EDITORIAL » Monitoramento e prevenção

Publicação: 03/02/2017 03:00

O Brasil vive um surto de febre amarela silvestre sem precedentes. O total de óbitos suspeitos em Minas já chega a 128, sendo 51 comprovadamente causados pelo vírus este ano. O Distrito Federal teve seis casos suspeitos e o Entorno (região que congrega municípios vizinhos ao Distrito Federal) sofre com a falta da vacina. São Paulo, Goiás e Espírito Santo estão alertas. Um drama para as famílias e comunidades que lidam com as perdas provocadas pelo surto, mas, sobretudo, um problema de saúde pública. A área afetada pelo surto cresce a cada dia e já cobre sete unidades da Federação — a proximidade do carnaval aumenta o risco de a doença se espalhar.

Desde 2012, no entanto, todos os países das Américas com áreas em que a doença é detectada têm a vacina incorporada aos programas nacionais de imunização. Isso inclui o Brasil. Segundo a recomendação mais recente da Organização Mundial da Saúde, apenas uma dose inicial e um reforço são suficientes para imunizar o indivíduo por toda a vida.

A recomendação é vacinar apenas “as cidades e povoações em áreas de risco — assim como as pessoas que viajam para esses lugares”. Daí a extrema importância do monitoramento das mortes de macacos pela doença — que normalmente antecedem as infecções humanas — como forma de definir quais são as áreas de risco e disparar campanhas de vacinação.

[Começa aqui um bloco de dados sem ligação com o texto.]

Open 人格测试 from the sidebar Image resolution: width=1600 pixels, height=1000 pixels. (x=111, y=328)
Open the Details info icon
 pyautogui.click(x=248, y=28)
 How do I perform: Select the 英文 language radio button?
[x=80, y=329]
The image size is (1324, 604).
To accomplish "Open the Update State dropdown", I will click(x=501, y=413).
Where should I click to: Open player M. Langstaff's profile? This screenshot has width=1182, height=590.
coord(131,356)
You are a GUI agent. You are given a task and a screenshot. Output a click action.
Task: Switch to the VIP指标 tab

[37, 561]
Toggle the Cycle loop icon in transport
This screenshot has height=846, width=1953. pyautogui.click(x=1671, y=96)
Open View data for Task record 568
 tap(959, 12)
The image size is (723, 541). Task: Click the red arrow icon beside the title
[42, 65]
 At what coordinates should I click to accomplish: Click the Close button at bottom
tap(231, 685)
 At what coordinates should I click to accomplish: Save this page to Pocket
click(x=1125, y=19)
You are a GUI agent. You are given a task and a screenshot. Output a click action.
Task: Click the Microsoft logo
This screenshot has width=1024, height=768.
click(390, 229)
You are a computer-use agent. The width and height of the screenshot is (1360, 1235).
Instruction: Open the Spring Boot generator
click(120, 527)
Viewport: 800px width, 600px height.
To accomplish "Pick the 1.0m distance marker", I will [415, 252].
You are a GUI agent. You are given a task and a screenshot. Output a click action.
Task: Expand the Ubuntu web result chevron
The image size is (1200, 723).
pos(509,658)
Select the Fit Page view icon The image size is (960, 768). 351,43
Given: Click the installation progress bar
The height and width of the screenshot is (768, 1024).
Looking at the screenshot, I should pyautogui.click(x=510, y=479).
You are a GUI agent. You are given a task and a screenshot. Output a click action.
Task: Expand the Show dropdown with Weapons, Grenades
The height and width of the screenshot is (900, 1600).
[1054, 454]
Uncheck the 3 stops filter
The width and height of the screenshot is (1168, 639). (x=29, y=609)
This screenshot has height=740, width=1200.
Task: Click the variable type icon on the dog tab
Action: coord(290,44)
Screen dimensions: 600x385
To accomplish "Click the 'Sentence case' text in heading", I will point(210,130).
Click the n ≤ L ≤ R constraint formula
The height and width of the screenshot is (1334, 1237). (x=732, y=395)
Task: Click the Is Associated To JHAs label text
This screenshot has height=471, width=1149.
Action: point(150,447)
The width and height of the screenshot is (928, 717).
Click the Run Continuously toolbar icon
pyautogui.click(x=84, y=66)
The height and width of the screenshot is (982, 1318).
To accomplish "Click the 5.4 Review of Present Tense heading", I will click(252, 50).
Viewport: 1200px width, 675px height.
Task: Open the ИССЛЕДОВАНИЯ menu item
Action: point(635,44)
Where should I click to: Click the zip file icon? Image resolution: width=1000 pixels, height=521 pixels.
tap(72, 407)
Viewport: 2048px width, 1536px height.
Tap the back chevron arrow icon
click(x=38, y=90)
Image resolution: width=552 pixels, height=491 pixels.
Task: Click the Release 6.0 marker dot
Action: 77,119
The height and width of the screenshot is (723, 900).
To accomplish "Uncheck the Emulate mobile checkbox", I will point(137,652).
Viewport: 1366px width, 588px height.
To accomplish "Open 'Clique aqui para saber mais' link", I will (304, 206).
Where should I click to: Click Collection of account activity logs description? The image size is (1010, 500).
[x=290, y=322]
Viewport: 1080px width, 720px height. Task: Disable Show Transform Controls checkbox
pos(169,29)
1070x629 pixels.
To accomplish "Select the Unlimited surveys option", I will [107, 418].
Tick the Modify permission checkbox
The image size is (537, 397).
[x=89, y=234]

O Ministério da Saúde monitora mortes de macacos fora do período habitual — de dezembro a maio — e emite alertas. Acontece que os alertas emitidos entre julho de 2014 e dezembro de 2016, relatando mortes atípicas de macacos no o Centro-Oeste, migrando para Minas e outros estados, foram ignorados. Não houve campanha de vacinação, e o resultado, até o momento, é que dezenas de pessoas perderam suas vidas por negligência.

O sistema de saúde pública criou um mecanismo eficiente de controle e prevenção da febre amarela silvestre para manter a vacinação apenas nas regiões de risco, mas ignorou os próprios alertas ou adotou medidas insuficientes para contê-la. Perda injustificável de vidas e de recursos, já que o montante investido na criação e manutenção do monitoramento dos animais não se converteu no resultado preventivo a que se destinava.

Importante ressaltar, ainda, que o pânico provocado pelas mortes também sobrecarrega o sistema, chegando a prejudicar, em alguns casos, o atendimento a pacientes com sintomas de outras doenças. O surto de 2017 é, acima de tudo, um alerta para a necessidade urgente de racionalização dos recursos já disponíveis e um recado claro de que a febre amarela deve ser tratada, ano após ano, como um perigo iminente.